These are summaries of articles in the Fall 2013 issue of "american archaeology", a publication of the Archaeological Conservancy Link. As an aside, they can always use money, if you have some to spare.
Oldest Free African American Settlement Discovered
by Melissa Montoya
Predating the free African American Settlement at the Treme neighborhood in New Orleans by about 20 years, a site in Easton Maryland has been tentatively dated to 1790. Excavated by researchers from the University of Maryland and Morgan State, the settlement is possibly the oldest free African American settlement in the country. Available evidence indicates that just over 400 free African Americans lived there by 1790.

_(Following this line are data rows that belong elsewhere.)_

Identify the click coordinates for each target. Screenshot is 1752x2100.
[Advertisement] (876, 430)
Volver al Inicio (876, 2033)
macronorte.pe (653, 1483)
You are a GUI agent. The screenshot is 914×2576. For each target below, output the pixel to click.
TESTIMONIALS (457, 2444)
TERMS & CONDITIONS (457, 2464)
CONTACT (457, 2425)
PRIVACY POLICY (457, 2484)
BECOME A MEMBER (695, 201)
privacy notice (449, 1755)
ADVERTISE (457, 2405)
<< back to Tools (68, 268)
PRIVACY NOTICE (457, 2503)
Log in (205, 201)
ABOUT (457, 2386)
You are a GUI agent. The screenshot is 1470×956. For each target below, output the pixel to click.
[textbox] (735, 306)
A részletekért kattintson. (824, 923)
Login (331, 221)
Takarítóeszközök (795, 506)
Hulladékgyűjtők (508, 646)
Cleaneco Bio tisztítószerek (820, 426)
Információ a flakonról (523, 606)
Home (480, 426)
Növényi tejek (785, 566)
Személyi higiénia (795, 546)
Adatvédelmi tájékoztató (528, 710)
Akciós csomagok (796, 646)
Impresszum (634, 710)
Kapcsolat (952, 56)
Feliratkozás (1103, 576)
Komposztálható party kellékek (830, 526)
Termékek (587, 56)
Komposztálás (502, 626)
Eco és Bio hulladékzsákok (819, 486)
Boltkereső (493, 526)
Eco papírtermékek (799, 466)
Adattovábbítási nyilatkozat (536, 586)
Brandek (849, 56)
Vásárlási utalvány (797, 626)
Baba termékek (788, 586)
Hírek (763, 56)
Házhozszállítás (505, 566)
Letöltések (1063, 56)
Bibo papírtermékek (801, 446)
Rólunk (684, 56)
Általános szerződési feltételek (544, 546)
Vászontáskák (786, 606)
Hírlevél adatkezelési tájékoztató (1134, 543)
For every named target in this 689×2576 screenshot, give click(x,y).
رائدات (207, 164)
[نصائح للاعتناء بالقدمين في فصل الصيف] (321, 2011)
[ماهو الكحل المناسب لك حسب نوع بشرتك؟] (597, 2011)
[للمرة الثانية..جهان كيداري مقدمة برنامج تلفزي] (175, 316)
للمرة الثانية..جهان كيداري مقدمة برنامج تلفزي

Large Alaska Village Found To Be Precontact.
by Tamara Stewart
Brown University researchers are excavting a large village in northwestern Alaska that turns out to have been occupied from the late 1700s to the early 1800s. The village in the Kobuk Valley National Park is among the largest yet discovered in the arctic and contains dwellings larger than those found in other villages in the area. It may have contained around 200 people and have served as a regional capital. A local elder told researchers that the village was known as a place of strong shamanism and skillful people.
Oldest Cave Art in North America Discovered
by Melissa Montoya
Researchers led by University of Tennessee archaeologist Jan Simek have found a pictograph dating nearly 6,000 years ago in a cave in Tennessee. It is part of a landscape of rock art that the researchers believe to reflect religious ideas. The researchers consider it and other sites in the mult-istate Cumberland Plateau to be part of an enormous diagram of their cosmos mapping the prehistoric people's spiritual belief system onto the physical world. Open air sites representing the celestial world are stacked above cave art sites representing the underworld.
Rare Boat Effigy Found
by Melissa Montoya
The Navy periodically performs archaeological surveys of San Clemente Island, which has middens, artifacts and relics of the Gabrielino {Tongva} who inhabited the island in prehistoric times {possibly dating back 10,000 years ago}. The effigy is believed to be a representation of the plank-sewn canoes used for ocean travel, trade and fishing {and which are the source of some unrelated controversies concerning their origin.}
Information in curly brackets is not from the article.
Earliest European Settlement in Interior US found
by Tamara Stewart
Fort San Juan was built by Spanish Captain Juan Pardo in North Carolina in 1566. Built in the Native American town of Joara, this was the earliest European settlement in the interior. Though researchers have known the location of the Spanish soldiers' houses for years, they have only now discovered evidence of fortifications, confirming that this was in fact Fort San Juan.